WHAT TO WORK ON:
The entries shown next need to be written again word for word.

[RECORDED INFORMATION]

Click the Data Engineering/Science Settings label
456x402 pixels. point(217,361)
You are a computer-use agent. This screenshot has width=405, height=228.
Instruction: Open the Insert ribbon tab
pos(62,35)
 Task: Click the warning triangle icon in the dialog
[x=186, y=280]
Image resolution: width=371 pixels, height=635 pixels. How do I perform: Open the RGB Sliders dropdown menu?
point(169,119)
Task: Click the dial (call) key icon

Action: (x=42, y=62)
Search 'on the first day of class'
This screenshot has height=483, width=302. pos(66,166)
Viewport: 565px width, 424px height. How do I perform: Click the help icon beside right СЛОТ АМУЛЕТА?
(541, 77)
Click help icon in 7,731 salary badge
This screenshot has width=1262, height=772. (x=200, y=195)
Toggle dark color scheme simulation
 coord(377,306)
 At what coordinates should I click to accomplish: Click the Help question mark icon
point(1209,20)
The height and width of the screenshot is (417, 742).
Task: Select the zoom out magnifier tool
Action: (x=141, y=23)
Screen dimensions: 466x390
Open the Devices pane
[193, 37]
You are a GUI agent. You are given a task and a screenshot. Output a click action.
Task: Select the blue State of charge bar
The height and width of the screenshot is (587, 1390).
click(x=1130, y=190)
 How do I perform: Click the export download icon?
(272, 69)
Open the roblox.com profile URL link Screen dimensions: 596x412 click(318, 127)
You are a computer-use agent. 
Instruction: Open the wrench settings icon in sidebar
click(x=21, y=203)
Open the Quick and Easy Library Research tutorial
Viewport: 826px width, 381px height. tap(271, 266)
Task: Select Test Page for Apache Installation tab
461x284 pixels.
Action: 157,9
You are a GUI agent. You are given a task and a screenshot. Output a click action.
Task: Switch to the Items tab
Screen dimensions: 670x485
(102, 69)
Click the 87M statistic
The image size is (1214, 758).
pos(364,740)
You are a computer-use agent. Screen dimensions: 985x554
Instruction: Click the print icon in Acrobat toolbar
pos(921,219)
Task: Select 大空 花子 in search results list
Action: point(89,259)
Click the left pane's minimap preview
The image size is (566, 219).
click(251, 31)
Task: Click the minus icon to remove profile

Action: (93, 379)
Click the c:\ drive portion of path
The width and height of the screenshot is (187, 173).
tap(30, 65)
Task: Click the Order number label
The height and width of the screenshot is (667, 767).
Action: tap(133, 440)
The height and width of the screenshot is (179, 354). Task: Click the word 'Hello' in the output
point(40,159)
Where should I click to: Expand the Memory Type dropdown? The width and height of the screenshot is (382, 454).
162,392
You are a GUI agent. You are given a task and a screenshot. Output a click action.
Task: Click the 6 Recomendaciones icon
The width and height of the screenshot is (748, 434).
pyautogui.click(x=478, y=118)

[/RECORDED INFORMATION]

TASK RESULT:
Click the Data Engineering/Science Settings label
456x402 pixels. point(217,361)
You are a computer-use agent. This screenshot has width=405, height=228.
Instruction: Open the Insert ribbon tab
pos(62,35)
 Task: Click the warning triangle icon in the dialog
[x=186, y=280]
Image resolution: width=371 pixels, height=635 pixels. How do I perform: Open the RGB Sliders dropdown menu?
point(169,119)
Task: Click the dial (call) key icon

Action: (x=42, y=62)
Search 'on the first day of class'
This screenshot has height=483, width=302. pos(66,166)
Viewport: 565px width, 424px height. How do I perform: Click the help icon beside right СЛОТ АМУЛЕТА?
(541, 77)
Click help icon in 7,731 salary badge
This screenshot has width=1262, height=772. (x=200, y=195)
Toggle dark color scheme simulation
 coord(377,306)
 At what coordinates should I click to accomplish: Click the Help question mark icon
point(1209,20)
The height and width of the screenshot is (417, 742).
Task: Select the zoom out magnifier tool
Action: (x=141, y=23)
Screen dimensions: 466x390
Open the Devices pane
[193, 37]
You are a GUI agent. You are given a task and a screenshot. Output a click action.
Task: Select the blue State of charge bar
The height and width of the screenshot is (587, 1390).
click(x=1130, y=190)
 How do I perform: Click the export download icon?
(272, 69)
Open the roblox.com profile URL link Screen dimensions: 596x412 click(318, 127)
You are a computer-use agent. 
Instruction: Open the wrench settings icon in sidebar
click(x=21, y=203)
Open the Quick and Easy Library Research tutorial
Viewport: 826px width, 381px height. tap(271, 266)
Task: Select Test Page for Apache Installation tab
461x284 pixels.
Action: 157,9
You are a GUI agent. You are given a task and a screenshot. Output a click action.
Task: Switch to the Items tab
Screen dimensions: 670x485
(102, 69)
Click the 87M statistic
The image size is (1214, 758).
pos(364,740)
You are a computer-use agent. Screen dimensions: 985x554
Instruction: Click the print icon in Acrobat toolbar
pos(921,219)
Task: Select 大空 花子 in search results list
Action: point(89,259)
Click the left pane's minimap preview
The image size is (566, 219).
click(251, 31)
Task: Click the minus icon to remove profile

Action: (93, 379)
Click the c:\ drive portion of path
The width and height of the screenshot is (187, 173).
tap(30, 65)
Task: Click the Order number label
The height and width of the screenshot is (667, 767).
Action: tap(133, 440)
The height and width of the screenshot is (179, 354). Task: Click the word 'Hello' in the output
point(40,159)
Where should I click to: Expand the Memory Type dropdown? The width and height of the screenshot is (382, 454).
162,392
You are a GUI agent. You are given a task and a screenshot. Output a click action.
Task: Click the 6 Recomendaciones icon
The width and height of the screenshot is (748, 434).
pyautogui.click(x=478, y=118)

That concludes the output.